Jamaican Jerk Burger with Mango Salsa
Presented with Jamaican Jerk Seasoning Paste from SupHerb Farms, Harris found herself caught up in memories of a personal trip to the Caribbean island nation. “We had great jerk chicken and goat at a little roadside place,” she recounts. Seeking to recreate that flavor experience in a more accessible way, her first decision was a protein swap. “I know lamb is easier to get than goat—and is more widely accepted. That idea led to a burger that could be easily grilled.”
Keeping the Jamaican flavor pantry top of mind, Harris built more flavor with a mango salsa. “I wanted to balance the char from the grill with something sweet, and mangos grow in Jamaica.” The Jamaican Jerk Burger with Mango Salsa is rounded out with Fresno chiles “for a touch of heat that doesn’t overwhelm the jerk flavor,” as well as roasted garlic aioli “to bring some umami creaminess to tie it all together.”
Harris says she prefers jerk pastes to dry seasoning, finding that the format delivers a greater punch. “I have a paste I picked up in Jamaica, and SupHerb’s was similar,” says Harris. While the paste could have been applied as a condiment, Harris wanted to stick as close as possible to recreating the flavor experience she enjoyed in Jamaica. “As far as how much to add, it all depends on your ability to handle bold flavors and spice,” she explains. “I came up with something that hopefully, for most people, will bring good flavor without blowing up their taste buds or totally overpowering the lamb.” Her insurance is found in the sweetness of the mango salsa and the rich fat of the aioli, which both provide balance.
Italian Sausage Pesto Party Dip
Using Tyson® Italian Sausage crumbles on a pizza or flatbread would have been an obvious direction for the pizza industry professional, but Harris notes that with Kitchen Collaborative, she chose to take on a mission of transformation, using the hero ingredient in an unexpected way. Tackling the recipe ideation project in the fall and inspired by football season, Harris landed on this inventive Italian Sausage Pesto Party Dip.
•••
→ What you will do
Write out the passage on Harris's jerk burger and sausage dip recipes word for word, in full. The listing that comes next is from a separate source.

→ Dataset content
•••
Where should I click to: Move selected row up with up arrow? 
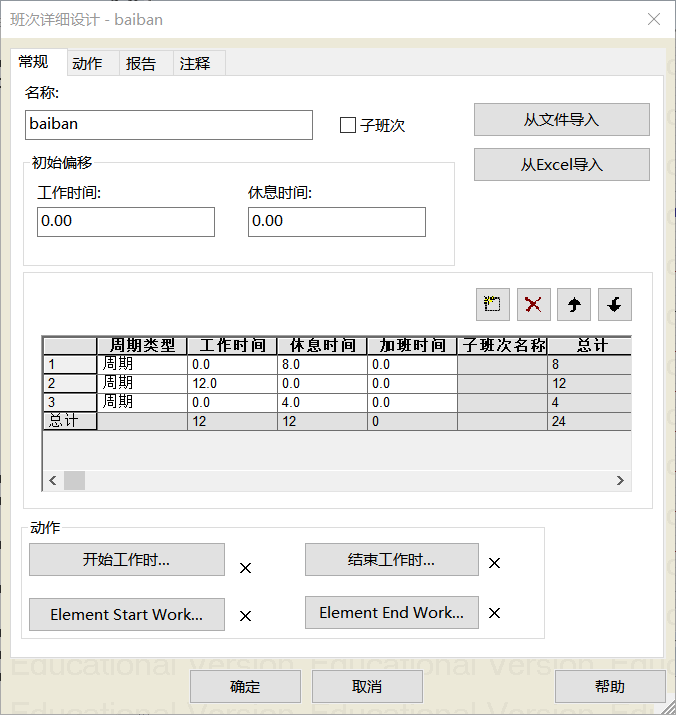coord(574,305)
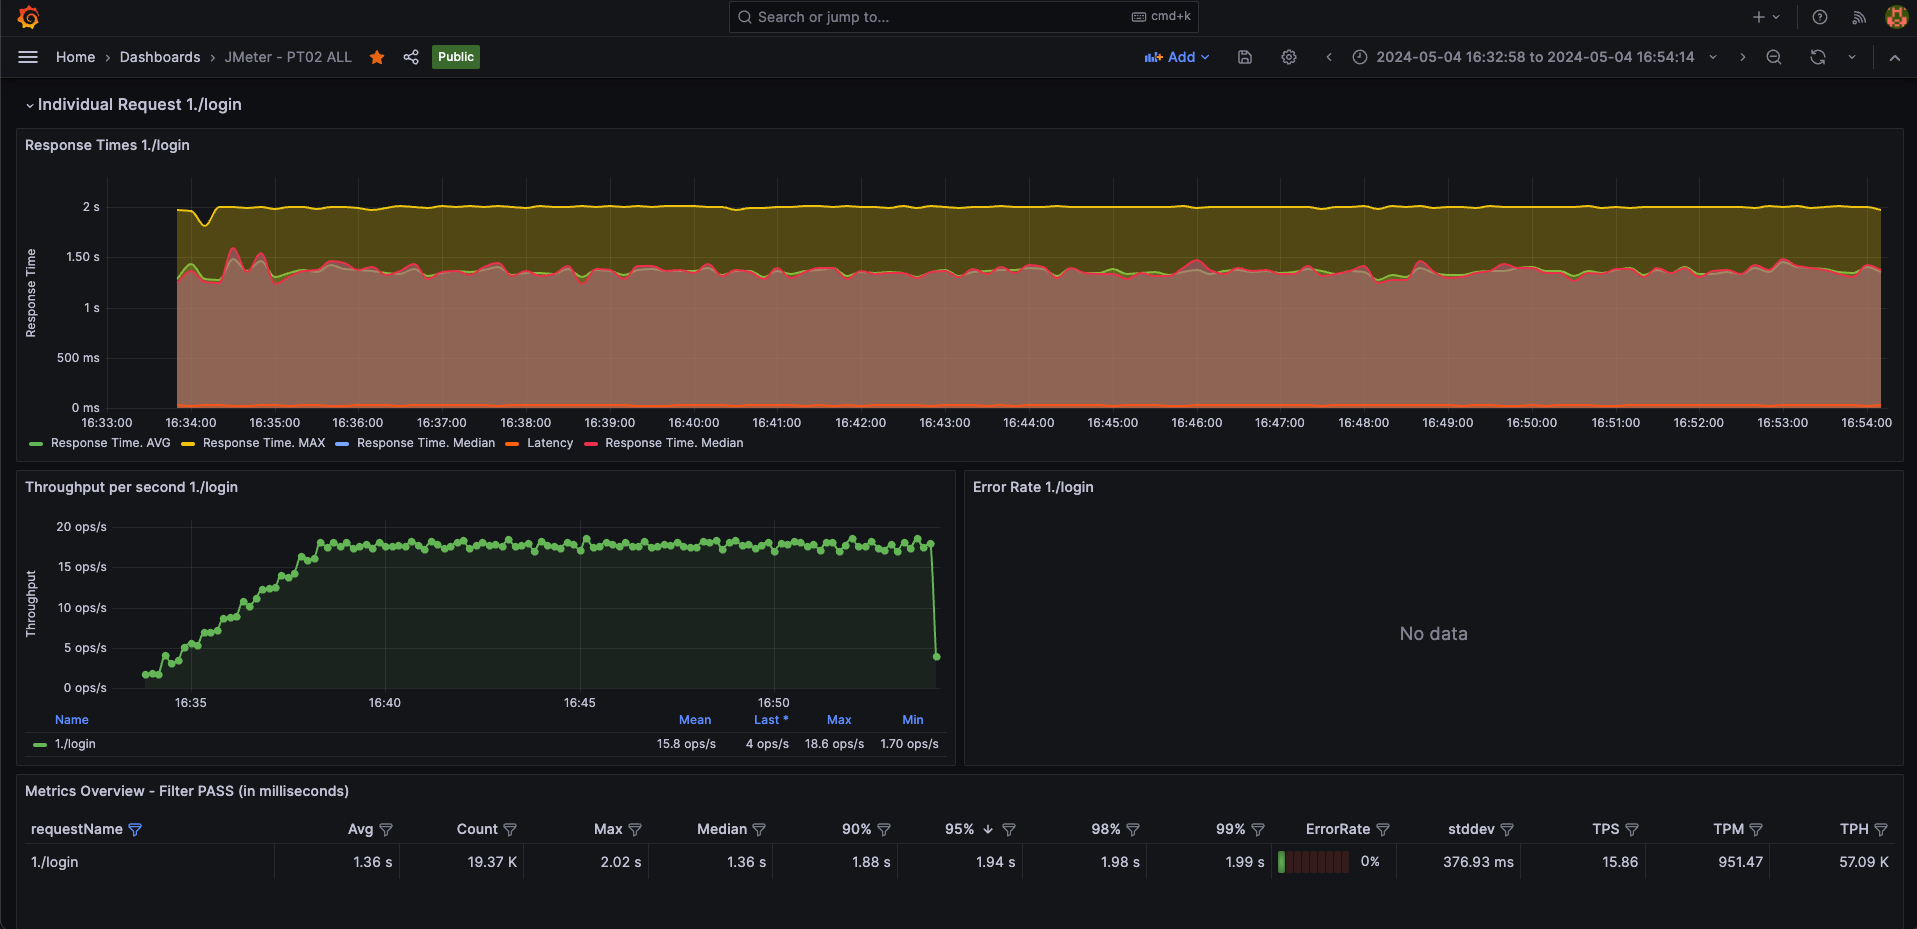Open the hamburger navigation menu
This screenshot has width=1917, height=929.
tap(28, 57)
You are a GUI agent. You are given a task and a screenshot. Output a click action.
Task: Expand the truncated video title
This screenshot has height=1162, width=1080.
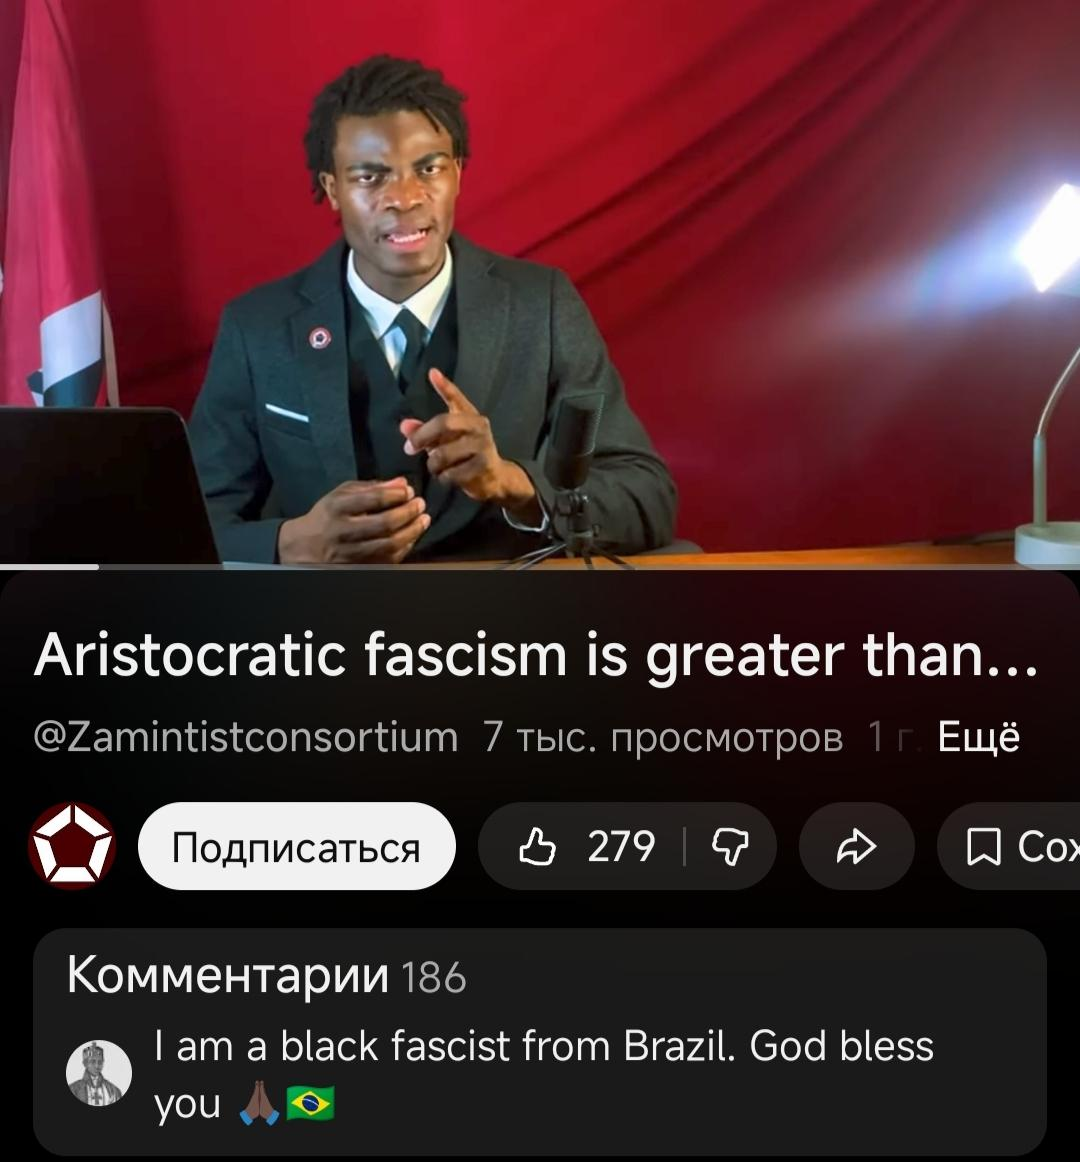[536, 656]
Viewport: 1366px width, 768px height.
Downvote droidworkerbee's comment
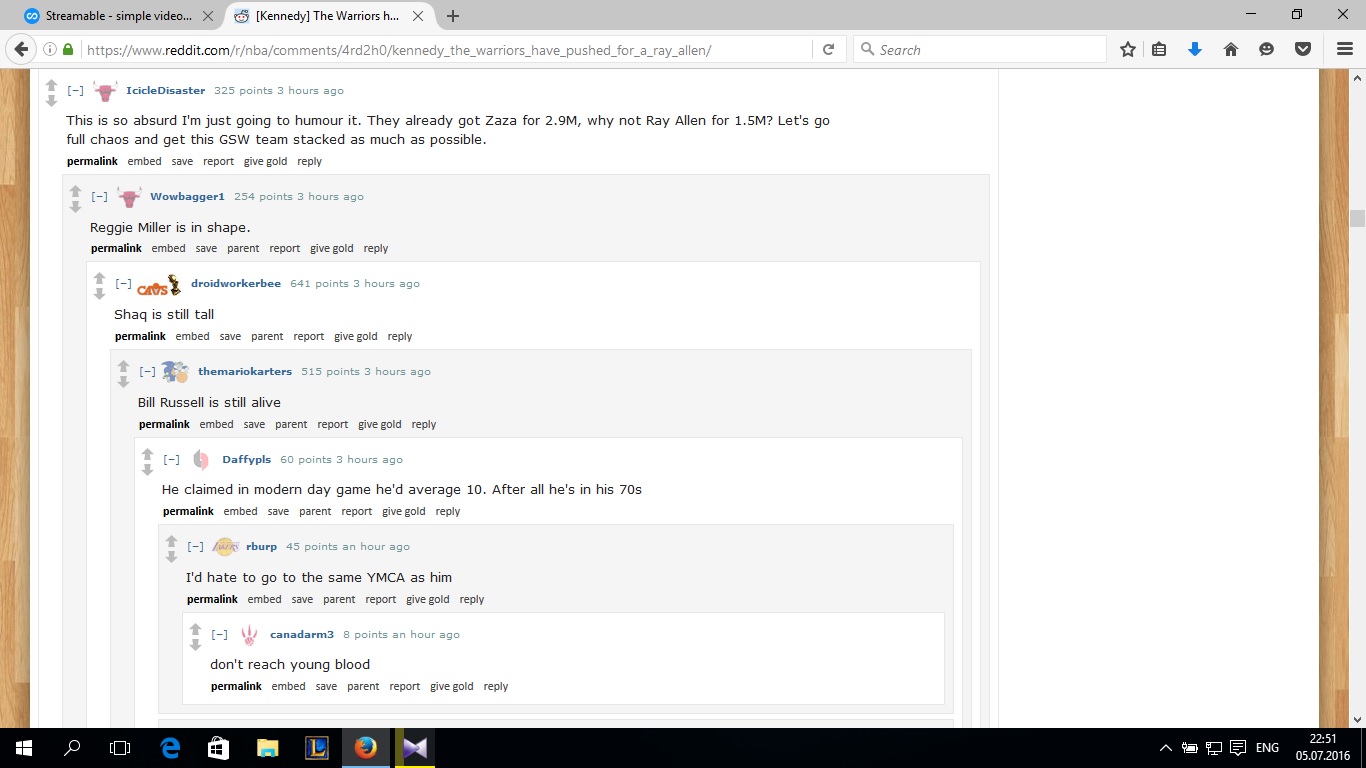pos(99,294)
•••
→ Answer to this task
Jamaican Jerk Burger with Mango Salsa
Presented with Jamaican Jerk Seasoning Paste from SupHerb Farms, Harris found herself caught up in memories of a personal trip to the Caribbean island nation. “We had great jerk chicken and goat at a little roadside place,” she recounts. Seeking to recreate that flavor experience in a more accessible way, her first decision was a protein swap. “I know lamb is easier to get than goat—and is more widely accepted. That idea led to a burger that could be easily grilled.”
Keeping the Jamaican flavor pantry top of mind, Harris built more flavor with a mango salsa. “I wanted to balance the char from the grill with something sweet, and mangos grow in Jamaica.” The Jamaican Jerk Burger with Mango Salsa is rounded out with Fresno chiles “for a touch of heat that doesn’t overwhelm the jerk flavor,” as well as roasted garlic aioli “to bring some umami creaminess to tie it all together.”
Harris says she prefers jerk pastes to dry seasoning, finding that the format delivers a greater punch. “I have a paste I picked up in Jamaica, and SupHerb’s was similar,” says Harris. While the paste could have been applied as a condiment, Harris wanted to stick as close as possible to recreating the flavor experience she enjoyed in Jamaica. “As far as how much to add, it all depends on your ability to handle bold flavors and spice,” she explains. “I came up with something that hopefully, for most people, will bring good flavor without blowing up their taste buds or totally overpowering the lamb.” Her insurance is found in the sweetness of the mango salsa and the rich fat of the aioli, which both provide balance.
Italian Sausage Pesto Party Dip
Using Tyson® Italian Sausage crumbles on a pizza or flatbread would have been an obvious direction for the pizza industry professional, but Harris notes that with Kitchen Collaborative, she chose to take on a mission of transformation, using the hero ingredient in an unexpected way. Tackling the recipe ideation project in the fall and inspired by football season, Harris landed on this inventive Italian Sausage Pesto Party Dip.